WHAT YOU SHOULD DO:
Hand back all of the records exactly as they read.

DATA FOR PROCESSING:
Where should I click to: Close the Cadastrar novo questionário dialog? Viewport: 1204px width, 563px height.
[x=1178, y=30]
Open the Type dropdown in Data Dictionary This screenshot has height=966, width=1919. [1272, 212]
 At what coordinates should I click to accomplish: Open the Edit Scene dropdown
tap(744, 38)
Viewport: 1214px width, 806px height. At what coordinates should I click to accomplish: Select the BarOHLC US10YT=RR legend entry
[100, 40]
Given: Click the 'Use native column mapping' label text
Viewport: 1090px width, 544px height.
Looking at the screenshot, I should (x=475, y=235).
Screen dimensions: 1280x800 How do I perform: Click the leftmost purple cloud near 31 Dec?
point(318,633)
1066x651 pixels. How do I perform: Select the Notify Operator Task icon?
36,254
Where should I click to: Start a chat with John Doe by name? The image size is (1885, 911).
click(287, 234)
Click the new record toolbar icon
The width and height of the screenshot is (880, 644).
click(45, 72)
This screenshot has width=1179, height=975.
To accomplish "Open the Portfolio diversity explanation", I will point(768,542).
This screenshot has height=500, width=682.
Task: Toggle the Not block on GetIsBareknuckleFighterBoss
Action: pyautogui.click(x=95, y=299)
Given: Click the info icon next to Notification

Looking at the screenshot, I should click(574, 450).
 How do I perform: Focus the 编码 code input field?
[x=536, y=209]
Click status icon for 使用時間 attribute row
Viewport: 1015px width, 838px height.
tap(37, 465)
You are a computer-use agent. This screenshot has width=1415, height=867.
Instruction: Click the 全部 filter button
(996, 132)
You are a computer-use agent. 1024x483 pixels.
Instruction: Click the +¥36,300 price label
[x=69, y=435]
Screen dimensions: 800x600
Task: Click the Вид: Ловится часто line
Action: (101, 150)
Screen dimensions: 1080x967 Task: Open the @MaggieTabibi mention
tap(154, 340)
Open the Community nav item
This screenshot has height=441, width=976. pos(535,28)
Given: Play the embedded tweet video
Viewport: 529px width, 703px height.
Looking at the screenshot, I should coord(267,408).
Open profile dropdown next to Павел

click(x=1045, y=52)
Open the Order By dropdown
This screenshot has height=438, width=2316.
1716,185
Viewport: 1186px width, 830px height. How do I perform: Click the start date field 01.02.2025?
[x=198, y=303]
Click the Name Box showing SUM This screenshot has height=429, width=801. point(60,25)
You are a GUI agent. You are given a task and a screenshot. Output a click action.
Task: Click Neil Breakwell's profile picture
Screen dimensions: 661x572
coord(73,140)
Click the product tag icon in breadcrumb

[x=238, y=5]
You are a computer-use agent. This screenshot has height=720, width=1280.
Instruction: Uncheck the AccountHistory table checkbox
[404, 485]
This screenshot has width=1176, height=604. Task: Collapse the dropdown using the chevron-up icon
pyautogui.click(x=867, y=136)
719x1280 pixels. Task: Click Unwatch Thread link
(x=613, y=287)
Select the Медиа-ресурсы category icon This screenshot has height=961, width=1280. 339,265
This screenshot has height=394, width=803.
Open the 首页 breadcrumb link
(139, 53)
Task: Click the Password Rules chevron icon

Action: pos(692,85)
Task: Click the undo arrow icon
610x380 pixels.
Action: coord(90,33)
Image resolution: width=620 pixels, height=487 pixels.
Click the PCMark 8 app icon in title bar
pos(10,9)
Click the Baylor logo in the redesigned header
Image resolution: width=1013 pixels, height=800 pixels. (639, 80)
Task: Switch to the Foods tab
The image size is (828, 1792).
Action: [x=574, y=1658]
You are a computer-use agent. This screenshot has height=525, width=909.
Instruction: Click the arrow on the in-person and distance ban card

RESPONSE TO THE EXERCISE:
Where should I click to: Close the Cadastrar novo questionário dialog? Viewport: 1204px width, 563px height.
[x=1178, y=30]
Open the Type dropdown in Data Dictionary This screenshot has height=966, width=1919. [1272, 212]
 At what coordinates should I click to accomplish: Open the Edit Scene dropdown
tap(744, 38)
Viewport: 1214px width, 806px height. At what coordinates should I click to accomplish: Select the BarOHLC US10YT=RR legend entry
[100, 40]
Given: Click the 'Use native column mapping' label text
Viewport: 1090px width, 544px height.
Looking at the screenshot, I should (x=475, y=235).
Screen dimensions: 1280x800 How do I perform: Click the leftmost purple cloud near 31 Dec?
point(318,633)
1066x651 pixels. How do I perform: Select the Notify Operator Task icon?
36,254
Where should I click to: Start a chat with John Doe by name? The image size is (1885, 911).
click(287, 234)
Click the new record toolbar icon
The width and height of the screenshot is (880, 644).
click(45, 72)
This screenshot has width=1179, height=975.
To accomplish "Open the Portfolio diversity explanation", I will point(768,542).
This screenshot has height=500, width=682.
Task: Toggle the Not block on GetIsBareknuckleFighterBoss
Action: pyautogui.click(x=95, y=299)
Given: Click the info icon next to Notification

Looking at the screenshot, I should click(574, 450).
 How do I perform: Focus the 编码 code input field?
[x=536, y=209]
Click status icon for 使用時間 attribute row
Viewport: 1015px width, 838px height.
tap(37, 465)
You are a computer-use agent. This screenshot has width=1415, height=867.
Instruction: Click the 全部 filter button
(996, 132)
You are a computer-use agent. 1024x483 pixels.
Instruction: Click the +¥36,300 price label
[x=69, y=435]
Screen dimensions: 800x600
Task: Click the Вид: Ловится часто line
Action: (101, 150)
Screen dimensions: 1080x967 Task: Open the @MaggieTabibi mention
tap(154, 340)
Open the Community nav item
This screenshot has height=441, width=976. pos(535,28)
Given: Play the embedded tweet video
Viewport: 529px width, 703px height.
Looking at the screenshot, I should coord(267,408).
Open profile dropdown next to Павел

click(x=1045, y=52)
Open the Order By dropdown
This screenshot has height=438, width=2316.
1716,185
Viewport: 1186px width, 830px height. How do I perform: Click the start date field 01.02.2025?
[x=198, y=303]
Click the Name Box showing SUM This screenshot has height=429, width=801. point(60,25)
You are a GUI agent. You are given a task and a screenshot. Output a click action.
Task: Click Neil Breakwell's profile picture
Screen dimensions: 661x572
coord(73,140)
Click the product tag icon in breadcrumb

[x=238, y=5]
You are a computer-use agent. This screenshot has height=720, width=1280.
Instruction: Uncheck the AccountHistory table checkbox
[404, 485]
This screenshot has width=1176, height=604. Task: Collapse the dropdown using the chevron-up icon
pyautogui.click(x=867, y=136)
719x1280 pixels. Task: Click Unwatch Thread link
(x=613, y=287)
Select the Медиа-ресурсы category icon This screenshot has height=961, width=1280. 339,265
This screenshot has height=394, width=803.
Open the 首页 breadcrumb link
(139, 53)
Task: Click the Password Rules chevron icon

Action: pos(692,85)
Task: Click the undo arrow icon
610x380 pixels.
Action: coord(90,33)
Image resolution: width=620 pixels, height=487 pixels.
Click the PCMark 8 app icon in title bar
pos(10,9)
Click the Baylor logo in the redesigned header
Image resolution: width=1013 pixels, height=800 pixels. (639, 80)
Task: Switch to the Foods tab
The image size is (828, 1792).
Action: [x=574, y=1658]
You are a computer-use agent. This screenshot has height=525, width=909.
Instruction: Click the arrow on the in-person and distance ban card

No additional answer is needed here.